RECORDS SHOWN >>
+++++
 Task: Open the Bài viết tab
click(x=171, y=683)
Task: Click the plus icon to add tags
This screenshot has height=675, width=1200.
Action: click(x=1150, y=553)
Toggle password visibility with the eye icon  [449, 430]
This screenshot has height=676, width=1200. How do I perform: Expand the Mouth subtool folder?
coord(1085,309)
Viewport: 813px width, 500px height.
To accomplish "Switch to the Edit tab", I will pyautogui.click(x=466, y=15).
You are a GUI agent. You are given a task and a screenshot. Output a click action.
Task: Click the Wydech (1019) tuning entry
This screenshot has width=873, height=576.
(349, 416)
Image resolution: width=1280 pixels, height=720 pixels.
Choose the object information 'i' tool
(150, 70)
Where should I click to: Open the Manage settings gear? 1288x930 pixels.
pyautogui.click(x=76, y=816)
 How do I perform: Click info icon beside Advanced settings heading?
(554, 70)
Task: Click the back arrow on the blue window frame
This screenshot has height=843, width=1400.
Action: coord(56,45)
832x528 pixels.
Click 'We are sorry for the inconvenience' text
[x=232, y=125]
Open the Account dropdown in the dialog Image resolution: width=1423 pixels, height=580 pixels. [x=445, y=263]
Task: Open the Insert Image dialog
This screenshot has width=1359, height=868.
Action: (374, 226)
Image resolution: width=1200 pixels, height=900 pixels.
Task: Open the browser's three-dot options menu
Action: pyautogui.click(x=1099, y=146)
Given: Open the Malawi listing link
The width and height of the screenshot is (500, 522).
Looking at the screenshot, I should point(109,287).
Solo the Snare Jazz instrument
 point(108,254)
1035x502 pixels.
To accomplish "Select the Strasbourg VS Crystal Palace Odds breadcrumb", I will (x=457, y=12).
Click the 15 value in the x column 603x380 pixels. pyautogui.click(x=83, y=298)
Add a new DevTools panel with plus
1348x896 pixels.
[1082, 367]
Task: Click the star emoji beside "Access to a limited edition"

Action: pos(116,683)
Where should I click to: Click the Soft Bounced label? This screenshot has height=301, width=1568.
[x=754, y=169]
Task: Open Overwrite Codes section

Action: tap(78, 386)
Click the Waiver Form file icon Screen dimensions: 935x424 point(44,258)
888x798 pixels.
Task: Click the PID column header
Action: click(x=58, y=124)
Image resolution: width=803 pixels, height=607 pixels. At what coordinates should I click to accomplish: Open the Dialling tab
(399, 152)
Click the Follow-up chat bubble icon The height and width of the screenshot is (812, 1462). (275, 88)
+++++
Each of the entries above should be written out again exactly.

 Task: Open the Bài viết tab
click(x=171, y=683)
Task: Click the plus icon to add tags
This screenshot has height=675, width=1200.
Action: click(x=1150, y=553)
Toggle password visibility with the eye icon  [449, 430]
This screenshot has height=676, width=1200. How do I perform: Expand the Mouth subtool folder?
coord(1085,309)
Viewport: 813px width, 500px height.
To accomplish "Switch to the Edit tab", I will pyautogui.click(x=466, y=15).
You are a GUI agent. You are given a task and a screenshot. Output a click action.
Task: Click the Wydech (1019) tuning entry
This screenshot has width=873, height=576.
(349, 416)
Image resolution: width=1280 pixels, height=720 pixels.
Choose the object information 'i' tool
(150, 70)
Where should I click to: Open the Manage settings gear? 1288x930 pixels.
pyautogui.click(x=76, y=816)
 How do I perform: Click info icon beside Advanced settings heading?
(554, 70)
Task: Click the back arrow on the blue window frame
This screenshot has height=843, width=1400.
Action: coord(56,45)
832x528 pixels.
Click 'We are sorry for the inconvenience' text
[x=232, y=125]
Open the Account dropdown in the dialog Image resolution: width=1423 pixels, height=580 pixels. [x=445, y=263]
Task: Open the Insert Image dialog
This screenshot has width=1359, height=868.
Action: (374, 226)
Image resolution: width=1200 pixels, height=900 pixels.
Task: Open the browser's three-dot options menu
Action: pyautogui.click(x=1099, y=146)
Given: Open the Malawi listing link
The width and height of the screenshot is (500, 522).
Looking at the screenshot, I should point(109,287).
Solo the Snare Jazz instrument
 point(108,254)
1035x502 pixels.
To accomplish "Select the Strasbourg VS Crystal Palace Odds breadcrumb", I will (x=457, y=12).
Click the 15 value in the x column 603x380 pixels. pyautogui.click(x=83, y=298)
Add a new DevTools panel with plus
1348x896 pixels.
[1082, 367]
Task: Click the star emoji beside "Access to a limited edition"

Action: pos(116,683)
Where should I click to: Click the Soft Bounced label? This screenshot has height=301, width=1568.
[x=754, y=169]
Task: Open Overwrite Codes section

Action: tap(78, 386)
Click the Waiver Form file icon Screen dimensions: 935x424 point(44,258)
888x798 pixels.
Task: Click the PID column header
Action: click(x=58, y=124)
Image resolution: width=803 pixels, height=607 pixels. At what coordinates should I click to accomplish: Open the Dialling tab
(399, 152)
Click the Follow-up chat bubble icon The height and width of the screenshot is (812, 1462). (275, 88)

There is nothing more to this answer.